Emit only the lines from the line containing "Select the Moving Time stat of 25h 7m" through the last line of the entries, unchanged.

*** Opening Records to process ***

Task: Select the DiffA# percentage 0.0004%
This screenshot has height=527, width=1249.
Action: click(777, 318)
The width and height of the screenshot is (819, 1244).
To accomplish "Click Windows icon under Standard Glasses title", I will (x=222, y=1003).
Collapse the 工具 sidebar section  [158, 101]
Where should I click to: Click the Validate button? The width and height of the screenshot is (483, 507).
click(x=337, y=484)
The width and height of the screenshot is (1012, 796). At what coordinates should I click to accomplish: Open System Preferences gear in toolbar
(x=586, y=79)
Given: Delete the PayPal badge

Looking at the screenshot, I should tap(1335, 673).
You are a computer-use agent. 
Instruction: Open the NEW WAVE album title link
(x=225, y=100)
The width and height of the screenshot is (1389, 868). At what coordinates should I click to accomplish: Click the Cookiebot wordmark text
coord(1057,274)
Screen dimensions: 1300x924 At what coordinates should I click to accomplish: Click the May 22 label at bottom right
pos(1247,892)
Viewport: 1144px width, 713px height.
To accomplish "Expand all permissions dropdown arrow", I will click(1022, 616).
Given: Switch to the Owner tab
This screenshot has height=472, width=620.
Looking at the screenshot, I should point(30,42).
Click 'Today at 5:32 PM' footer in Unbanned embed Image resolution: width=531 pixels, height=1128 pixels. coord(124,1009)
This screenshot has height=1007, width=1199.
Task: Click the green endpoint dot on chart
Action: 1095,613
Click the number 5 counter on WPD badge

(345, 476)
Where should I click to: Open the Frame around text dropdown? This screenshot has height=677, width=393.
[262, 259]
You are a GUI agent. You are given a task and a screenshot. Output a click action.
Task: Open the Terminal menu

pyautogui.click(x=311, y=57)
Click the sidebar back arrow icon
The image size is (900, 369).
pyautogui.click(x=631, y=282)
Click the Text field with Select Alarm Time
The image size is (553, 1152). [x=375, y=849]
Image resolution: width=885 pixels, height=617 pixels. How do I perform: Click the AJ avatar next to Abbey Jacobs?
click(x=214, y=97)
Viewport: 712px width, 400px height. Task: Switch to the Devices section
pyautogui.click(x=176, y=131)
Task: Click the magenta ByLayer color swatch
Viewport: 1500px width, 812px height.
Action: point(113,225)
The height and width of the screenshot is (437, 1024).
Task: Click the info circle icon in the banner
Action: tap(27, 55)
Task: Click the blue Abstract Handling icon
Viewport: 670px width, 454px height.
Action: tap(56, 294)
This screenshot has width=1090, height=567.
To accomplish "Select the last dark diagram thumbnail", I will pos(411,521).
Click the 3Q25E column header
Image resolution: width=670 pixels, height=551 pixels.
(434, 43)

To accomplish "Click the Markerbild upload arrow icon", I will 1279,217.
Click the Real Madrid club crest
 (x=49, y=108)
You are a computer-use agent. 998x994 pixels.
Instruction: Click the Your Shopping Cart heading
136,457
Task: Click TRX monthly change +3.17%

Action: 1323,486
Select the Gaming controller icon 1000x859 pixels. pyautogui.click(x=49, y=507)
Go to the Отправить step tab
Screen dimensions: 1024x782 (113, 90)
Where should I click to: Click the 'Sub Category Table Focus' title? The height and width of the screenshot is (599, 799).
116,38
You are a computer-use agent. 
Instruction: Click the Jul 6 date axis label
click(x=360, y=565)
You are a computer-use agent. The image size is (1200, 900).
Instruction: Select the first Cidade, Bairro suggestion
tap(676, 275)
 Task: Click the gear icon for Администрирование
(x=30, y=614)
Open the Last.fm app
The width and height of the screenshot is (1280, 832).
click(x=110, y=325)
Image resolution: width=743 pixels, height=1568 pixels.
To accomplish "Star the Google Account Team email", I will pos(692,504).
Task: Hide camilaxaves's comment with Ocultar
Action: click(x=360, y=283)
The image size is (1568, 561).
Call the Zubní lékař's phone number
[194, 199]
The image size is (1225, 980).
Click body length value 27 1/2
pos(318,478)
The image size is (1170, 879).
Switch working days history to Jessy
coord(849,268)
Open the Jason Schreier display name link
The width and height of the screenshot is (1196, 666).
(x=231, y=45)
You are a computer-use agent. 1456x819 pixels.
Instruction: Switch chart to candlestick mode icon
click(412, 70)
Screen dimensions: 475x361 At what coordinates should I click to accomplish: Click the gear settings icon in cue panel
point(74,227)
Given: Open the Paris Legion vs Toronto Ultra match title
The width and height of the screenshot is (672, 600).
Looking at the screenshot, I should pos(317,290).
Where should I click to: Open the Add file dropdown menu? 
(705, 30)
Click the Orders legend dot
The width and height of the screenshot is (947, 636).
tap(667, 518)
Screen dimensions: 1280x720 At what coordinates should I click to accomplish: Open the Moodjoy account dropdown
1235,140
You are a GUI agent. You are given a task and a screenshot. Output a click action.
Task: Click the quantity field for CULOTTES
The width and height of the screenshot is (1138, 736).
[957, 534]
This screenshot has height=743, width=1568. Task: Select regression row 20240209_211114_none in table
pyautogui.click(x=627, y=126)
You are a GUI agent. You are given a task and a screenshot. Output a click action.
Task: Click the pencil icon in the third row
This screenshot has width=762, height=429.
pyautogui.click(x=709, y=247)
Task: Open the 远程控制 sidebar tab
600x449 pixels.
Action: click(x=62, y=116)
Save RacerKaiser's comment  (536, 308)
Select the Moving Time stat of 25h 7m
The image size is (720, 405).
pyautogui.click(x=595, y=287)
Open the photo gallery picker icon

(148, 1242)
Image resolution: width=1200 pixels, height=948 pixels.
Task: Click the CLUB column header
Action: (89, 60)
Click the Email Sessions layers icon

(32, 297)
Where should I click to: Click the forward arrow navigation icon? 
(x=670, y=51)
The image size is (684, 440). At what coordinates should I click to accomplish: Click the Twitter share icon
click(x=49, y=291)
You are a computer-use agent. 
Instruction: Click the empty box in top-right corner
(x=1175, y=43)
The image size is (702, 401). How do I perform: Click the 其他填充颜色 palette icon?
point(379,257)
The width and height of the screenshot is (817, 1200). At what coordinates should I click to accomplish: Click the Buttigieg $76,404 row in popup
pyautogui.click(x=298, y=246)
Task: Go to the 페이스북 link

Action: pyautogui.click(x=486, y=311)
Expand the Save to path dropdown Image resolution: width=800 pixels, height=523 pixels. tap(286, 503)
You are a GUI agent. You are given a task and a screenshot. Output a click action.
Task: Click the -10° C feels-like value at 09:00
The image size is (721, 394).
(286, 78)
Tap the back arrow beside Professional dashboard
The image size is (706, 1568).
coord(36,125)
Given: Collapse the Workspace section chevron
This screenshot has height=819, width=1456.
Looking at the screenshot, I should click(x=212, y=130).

*** Closing Records to process ***

= Expected answer =
Select the Moving Time stat of 25h 7m
The image size is (720, 405).
pyautogui.click(x=595, y=287)
Open the photo gallery picker icon

(148, 1242)
Image resolution: width=1200 pixels, height=948 pixels.
Task: Click the CLUB column header
Action: (89, 60)
Click the Email Sessions layers icon

(32, 297)
Where should I click to: Click the forward arrow navigation icon? 
(x=670, y=51)
The image size is (684, 440). At what coordinates should I click to accomplish: Click the Twitter share icon
click(x=49, y=291)
You are a computer-use agent. 
Instruction: Click the empty box in top-right corner
(x=1175, y=43)
The image size is (702, 401). How do I perform: Click the 其他填充颜色 palette icon?
point(379,257)
The width and height of the screenshot is (817, 1200). At what coordinates should I click to accomplish: Click the Buttigieg $76,404 row in popup
pyautogui.click(x=298, y=246)
Task: Go to the 페이스북 link

Action: pyautogui.click(x=486, y=311)
Expand the Save to path dropdown Image resolution: width=800 pixels, height=523 pixels. tap(286, 503)
You are a GUI agent. You are given a task and a screenshot. Output a click action.
Task: Click the -10° C feels-like value at 09:00
The image size is (721, 394).
(286, 78)
Tap the back arrow beside Professional dashboard
The image size is (706, 1568).
coord(36,125)
Given: Collapse the Workspace section chevron
This screenshot has height=819, width=1456.
Looking at the screenshot, I should click(x=212, y=130).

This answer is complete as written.